#### Action item
In the records below, the lines between the one holding "Життя (50, 285)" and the one holding "[X] (223, 121)", inclusive, are to be transcribed exactly; no pictures are to be included.

#### Dataset entries
▼
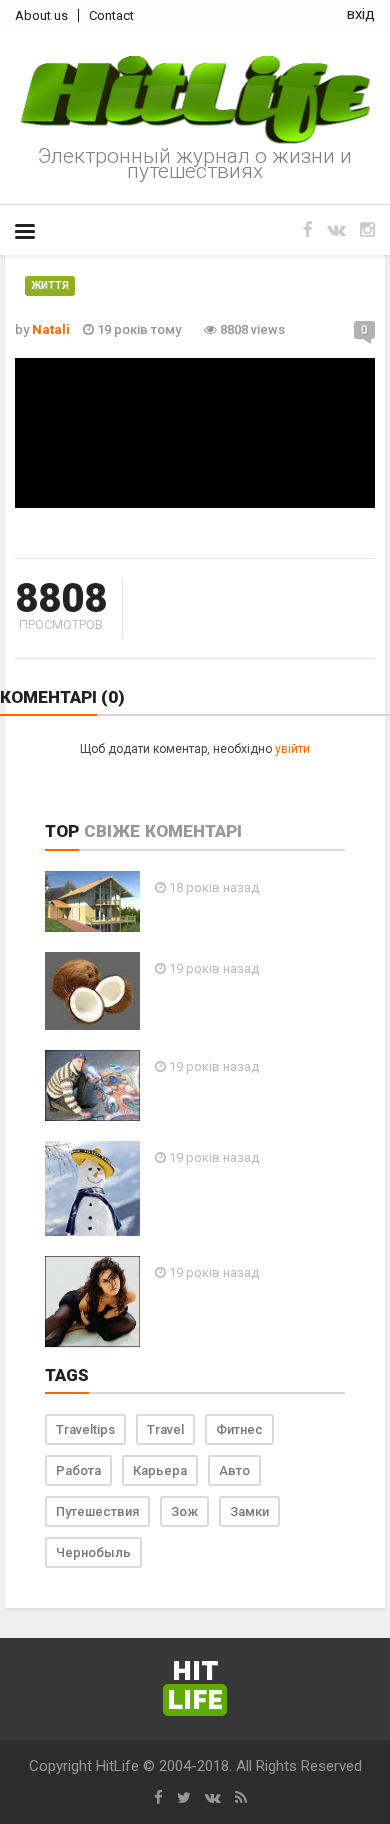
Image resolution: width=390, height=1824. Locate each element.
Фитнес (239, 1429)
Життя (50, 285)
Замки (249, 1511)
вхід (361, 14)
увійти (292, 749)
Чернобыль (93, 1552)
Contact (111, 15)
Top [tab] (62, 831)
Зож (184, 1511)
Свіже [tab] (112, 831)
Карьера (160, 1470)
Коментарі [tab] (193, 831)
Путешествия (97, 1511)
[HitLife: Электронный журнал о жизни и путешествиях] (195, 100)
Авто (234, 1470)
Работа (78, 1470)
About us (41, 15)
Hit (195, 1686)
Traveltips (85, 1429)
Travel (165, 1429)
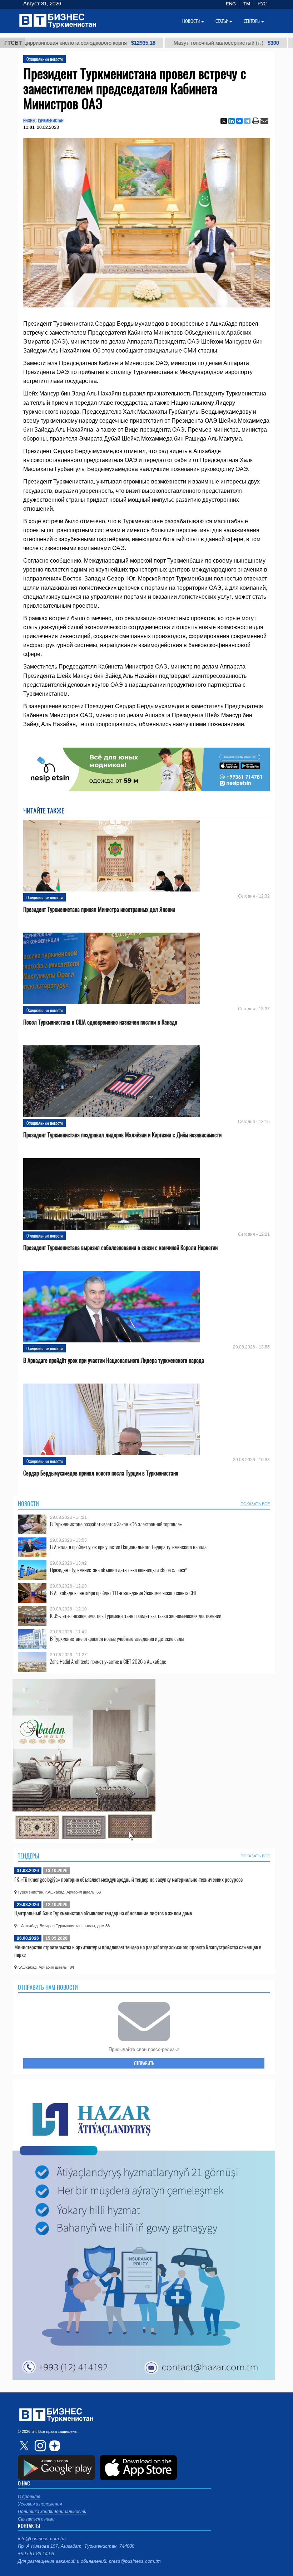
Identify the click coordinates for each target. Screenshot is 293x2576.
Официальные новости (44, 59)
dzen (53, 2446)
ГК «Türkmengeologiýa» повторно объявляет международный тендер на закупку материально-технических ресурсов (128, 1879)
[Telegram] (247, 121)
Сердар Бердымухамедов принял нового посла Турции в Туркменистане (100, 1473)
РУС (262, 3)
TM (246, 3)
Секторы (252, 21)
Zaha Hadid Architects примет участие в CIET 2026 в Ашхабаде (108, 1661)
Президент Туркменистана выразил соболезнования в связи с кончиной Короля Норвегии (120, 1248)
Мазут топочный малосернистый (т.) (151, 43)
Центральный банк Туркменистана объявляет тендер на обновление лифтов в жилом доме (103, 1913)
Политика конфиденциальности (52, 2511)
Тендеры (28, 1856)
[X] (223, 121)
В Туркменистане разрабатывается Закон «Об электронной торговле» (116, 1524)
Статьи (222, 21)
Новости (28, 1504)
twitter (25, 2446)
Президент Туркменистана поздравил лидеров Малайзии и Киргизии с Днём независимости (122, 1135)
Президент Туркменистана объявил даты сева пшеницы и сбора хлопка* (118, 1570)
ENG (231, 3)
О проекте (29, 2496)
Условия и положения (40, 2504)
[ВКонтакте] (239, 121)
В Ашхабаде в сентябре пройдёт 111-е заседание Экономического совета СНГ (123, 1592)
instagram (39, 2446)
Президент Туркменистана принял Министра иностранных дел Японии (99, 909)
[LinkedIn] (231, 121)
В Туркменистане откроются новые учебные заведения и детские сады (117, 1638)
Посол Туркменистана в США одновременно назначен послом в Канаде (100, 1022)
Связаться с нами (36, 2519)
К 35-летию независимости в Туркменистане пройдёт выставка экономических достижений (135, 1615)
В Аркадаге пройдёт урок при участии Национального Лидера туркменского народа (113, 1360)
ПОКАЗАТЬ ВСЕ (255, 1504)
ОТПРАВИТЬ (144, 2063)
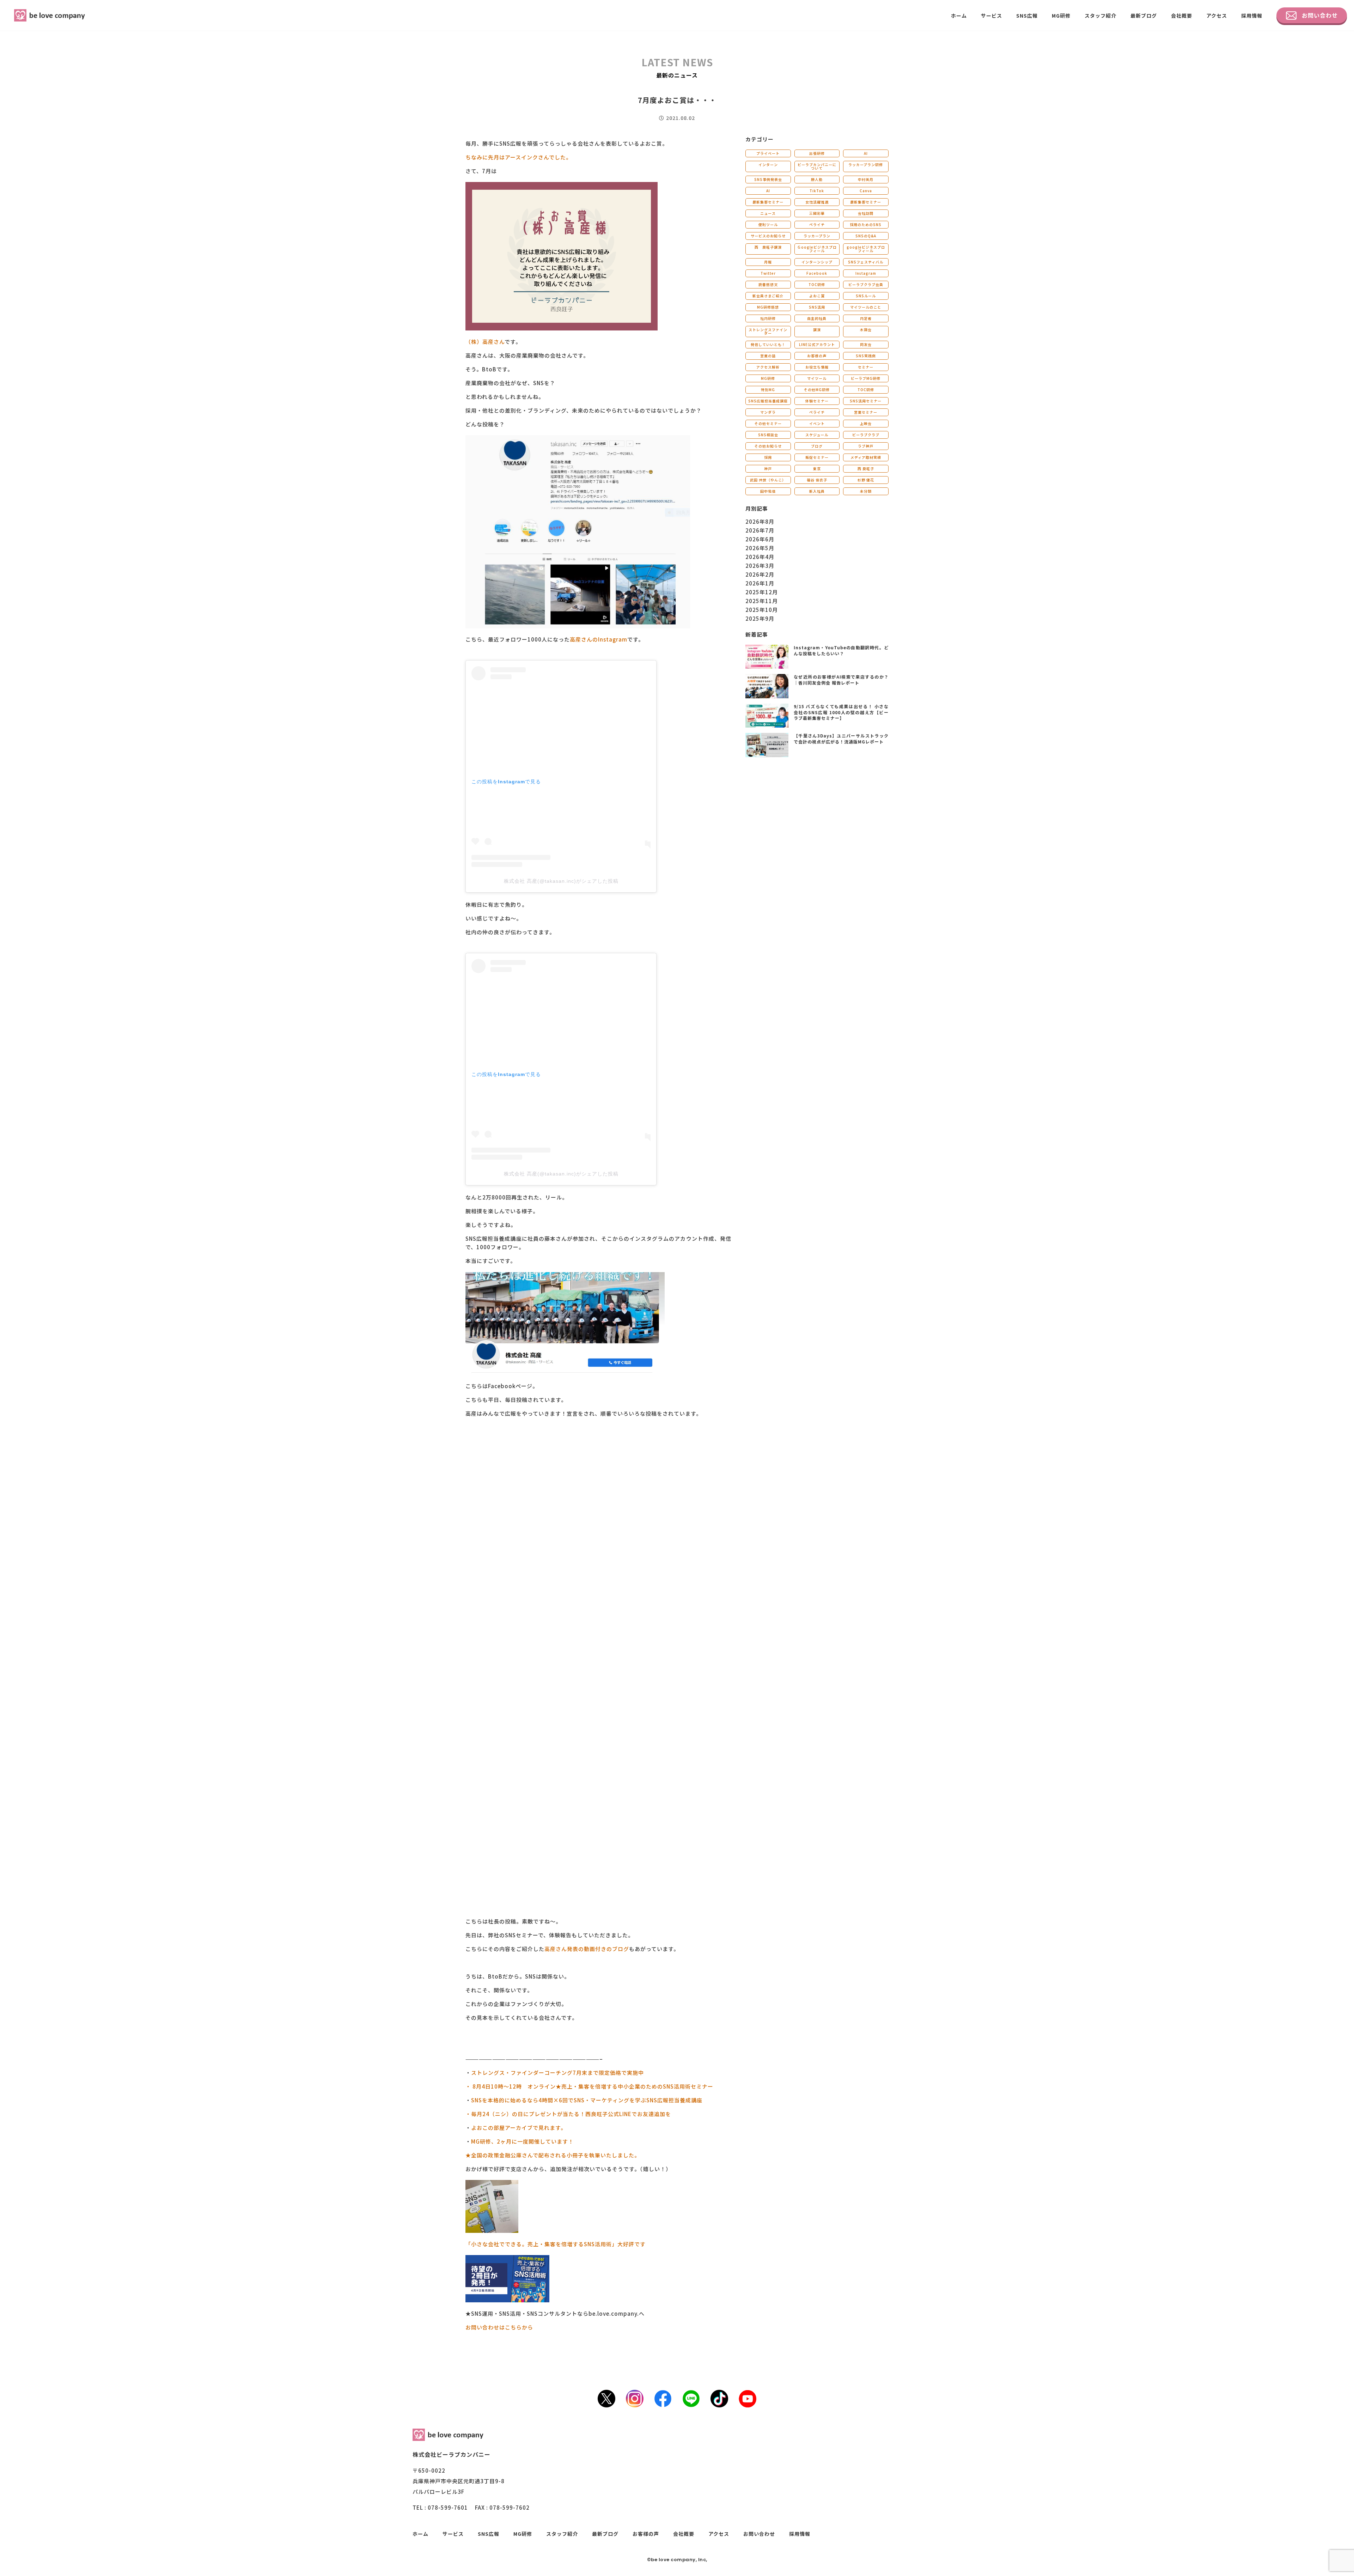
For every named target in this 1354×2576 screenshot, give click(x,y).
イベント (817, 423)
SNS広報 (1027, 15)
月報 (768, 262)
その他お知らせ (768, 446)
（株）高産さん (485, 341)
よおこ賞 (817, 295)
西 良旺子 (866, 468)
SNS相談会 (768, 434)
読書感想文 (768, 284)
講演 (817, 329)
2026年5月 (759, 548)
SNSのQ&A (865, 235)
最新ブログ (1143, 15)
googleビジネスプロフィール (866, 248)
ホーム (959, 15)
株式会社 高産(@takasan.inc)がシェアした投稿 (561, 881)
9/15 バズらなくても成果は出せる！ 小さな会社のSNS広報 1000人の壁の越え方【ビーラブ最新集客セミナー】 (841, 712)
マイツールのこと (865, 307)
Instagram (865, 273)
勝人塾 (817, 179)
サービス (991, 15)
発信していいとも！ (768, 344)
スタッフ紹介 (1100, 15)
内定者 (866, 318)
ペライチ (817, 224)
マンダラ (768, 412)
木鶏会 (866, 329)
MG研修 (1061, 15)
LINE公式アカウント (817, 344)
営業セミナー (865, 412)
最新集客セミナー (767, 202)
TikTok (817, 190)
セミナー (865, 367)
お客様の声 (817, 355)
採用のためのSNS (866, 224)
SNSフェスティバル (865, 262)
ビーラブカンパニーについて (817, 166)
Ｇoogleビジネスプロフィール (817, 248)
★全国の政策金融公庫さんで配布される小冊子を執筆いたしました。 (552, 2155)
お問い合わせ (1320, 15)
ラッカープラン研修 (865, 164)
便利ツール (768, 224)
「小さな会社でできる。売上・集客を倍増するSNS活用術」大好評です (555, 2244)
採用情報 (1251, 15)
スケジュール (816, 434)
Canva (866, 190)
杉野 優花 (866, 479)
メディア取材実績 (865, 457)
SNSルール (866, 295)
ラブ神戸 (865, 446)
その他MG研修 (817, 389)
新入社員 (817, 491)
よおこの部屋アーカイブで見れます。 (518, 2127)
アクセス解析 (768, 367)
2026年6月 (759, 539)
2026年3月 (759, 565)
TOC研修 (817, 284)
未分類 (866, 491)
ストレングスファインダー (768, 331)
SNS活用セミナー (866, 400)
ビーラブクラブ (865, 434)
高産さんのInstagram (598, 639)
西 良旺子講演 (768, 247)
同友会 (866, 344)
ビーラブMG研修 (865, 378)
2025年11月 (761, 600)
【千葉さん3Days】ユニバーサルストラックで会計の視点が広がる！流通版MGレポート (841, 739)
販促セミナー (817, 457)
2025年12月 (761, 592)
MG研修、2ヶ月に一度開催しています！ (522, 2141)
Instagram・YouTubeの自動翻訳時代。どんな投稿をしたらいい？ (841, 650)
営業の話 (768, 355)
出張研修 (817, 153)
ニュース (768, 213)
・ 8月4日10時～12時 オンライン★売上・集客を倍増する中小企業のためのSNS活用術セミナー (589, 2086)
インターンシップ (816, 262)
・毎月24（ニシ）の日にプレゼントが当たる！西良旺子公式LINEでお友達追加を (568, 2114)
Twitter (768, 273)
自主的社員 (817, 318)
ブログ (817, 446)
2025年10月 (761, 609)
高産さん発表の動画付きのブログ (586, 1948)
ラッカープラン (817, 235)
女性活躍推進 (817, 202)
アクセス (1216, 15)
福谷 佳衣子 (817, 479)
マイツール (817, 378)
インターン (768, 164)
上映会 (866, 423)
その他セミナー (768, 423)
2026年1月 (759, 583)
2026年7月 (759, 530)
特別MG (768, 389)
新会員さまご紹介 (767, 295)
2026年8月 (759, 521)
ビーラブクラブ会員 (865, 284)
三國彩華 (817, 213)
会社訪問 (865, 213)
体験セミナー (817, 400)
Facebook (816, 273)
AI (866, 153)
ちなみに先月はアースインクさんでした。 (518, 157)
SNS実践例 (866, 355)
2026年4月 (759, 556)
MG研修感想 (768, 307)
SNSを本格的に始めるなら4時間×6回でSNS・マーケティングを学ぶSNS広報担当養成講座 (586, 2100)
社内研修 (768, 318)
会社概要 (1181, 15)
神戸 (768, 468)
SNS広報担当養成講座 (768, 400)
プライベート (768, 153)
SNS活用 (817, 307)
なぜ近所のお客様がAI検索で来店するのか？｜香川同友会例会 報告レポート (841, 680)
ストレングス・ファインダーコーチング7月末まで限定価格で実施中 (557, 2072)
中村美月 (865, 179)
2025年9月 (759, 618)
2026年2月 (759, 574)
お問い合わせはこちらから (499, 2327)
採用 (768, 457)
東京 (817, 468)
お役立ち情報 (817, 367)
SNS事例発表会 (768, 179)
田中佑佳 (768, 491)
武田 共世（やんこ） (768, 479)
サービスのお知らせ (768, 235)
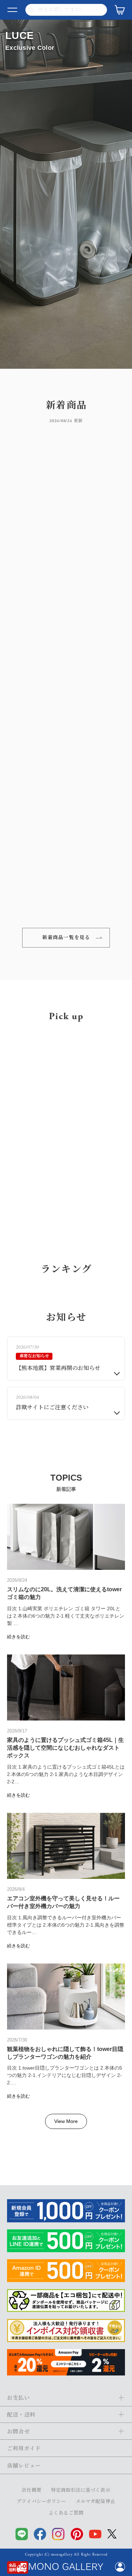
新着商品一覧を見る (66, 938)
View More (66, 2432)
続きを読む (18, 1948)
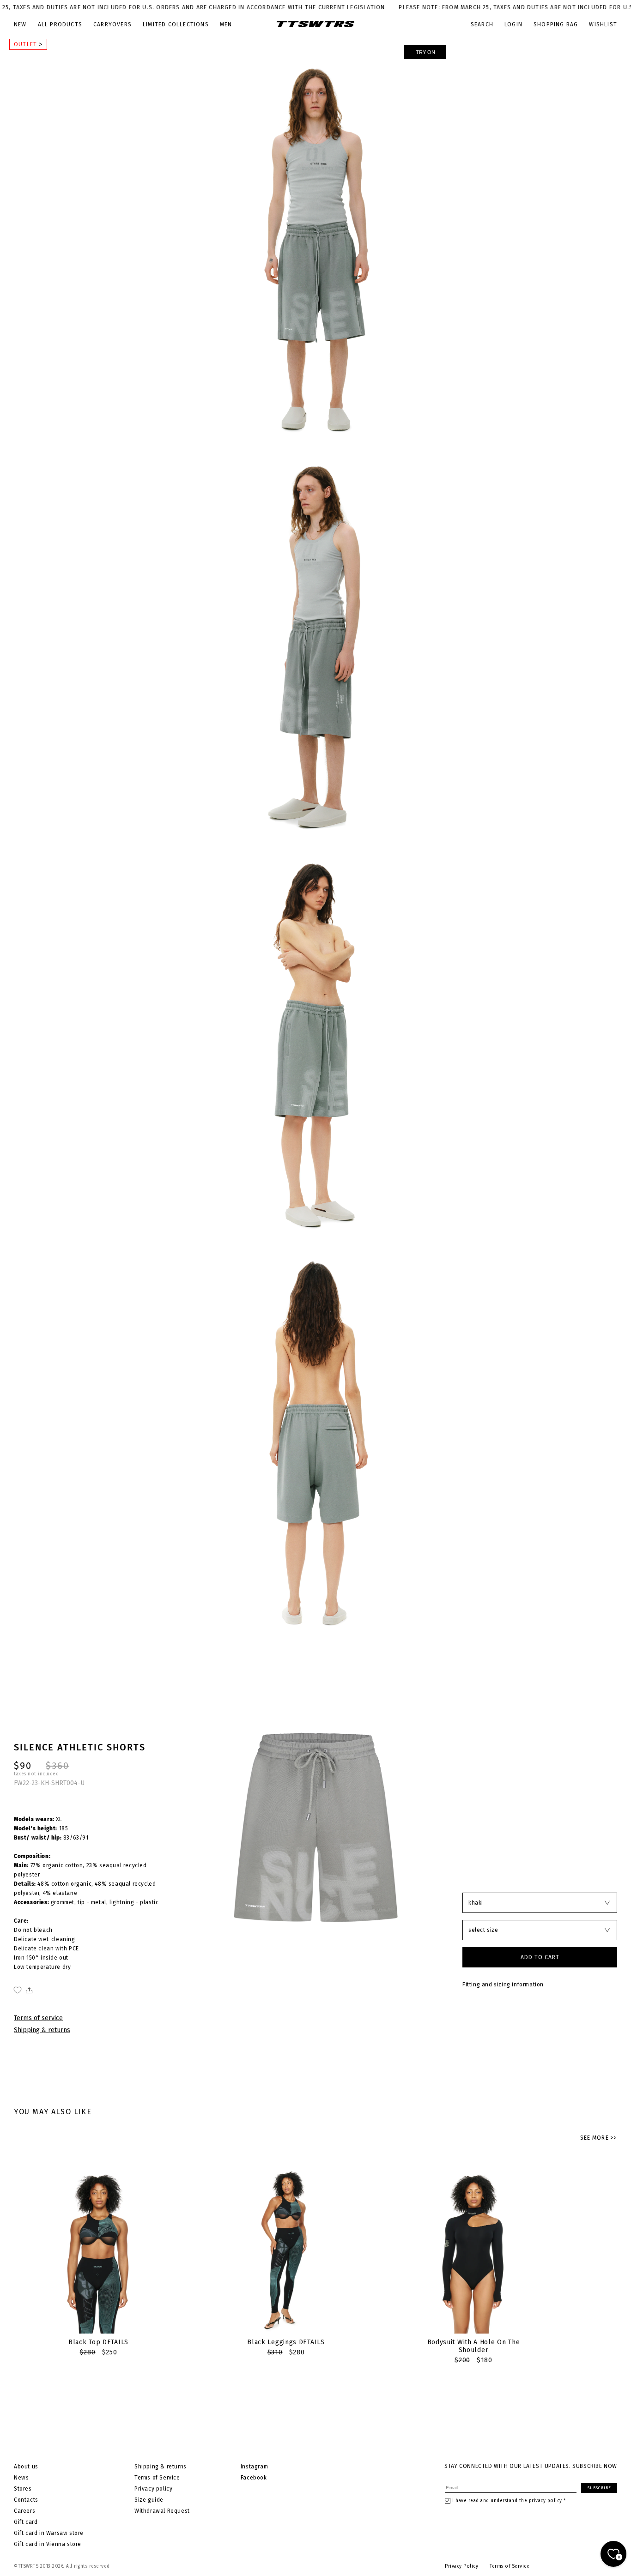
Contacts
▲
#### Solution for this task
Життя (50, 285)
Замки (249, 1511)
вхід (361, 14)
увійти (292, 749)
Чернобыль (93, 1552)
Contact (111, 15)
Top [tab] (62, 831)
Зож (184, 1511)
Свіже [tab] (112, 831)
Карьера (160, 1470)
Коментарі [tab] (193, 831)
Путешествия (97, 1511)
[HitLife: Электронный журнал о жизни и путешествиях] (195, 100)
Авто (234, 1470)
Работа (78, 1470)
About us (41, 15)
Hit (195, 1686)
Traveltips (85, 1429)
Travel (165, 1429)
Identify the click coordinates for each target. Screenshot is 293x2576.
Официальные новости (44, 59)
dzen (53, 2446)
ГК «Türkmengeologiýa» повторно объявляет международный тендер на закупку материально-технических ресурсов (128, 1879)
[Telegram] (247, 121)
Сердар Бердымухамедов принял нового посла Турции в Туркменистане (100, 1473)
РУС (262, 3)
TM (246, 3)
Секторы (252, 21)
Zaha Hadid Architects примет участие в CIET 2026 в Ашхабаде (108, 1661)
Президент Туркменистана выразил соболезнования в связи с кончиной Короля Норвегии (120, 1248)
Мазут топочный малосернистый (т.) (151, 43)
Центральный банк Туркменистана объявляет тендер на обновление лифтов в жилом доме (103, 1913)
Политика конфиденциальности (52, 2511)
Тендеры (28, 1856)
[X] (223, 121)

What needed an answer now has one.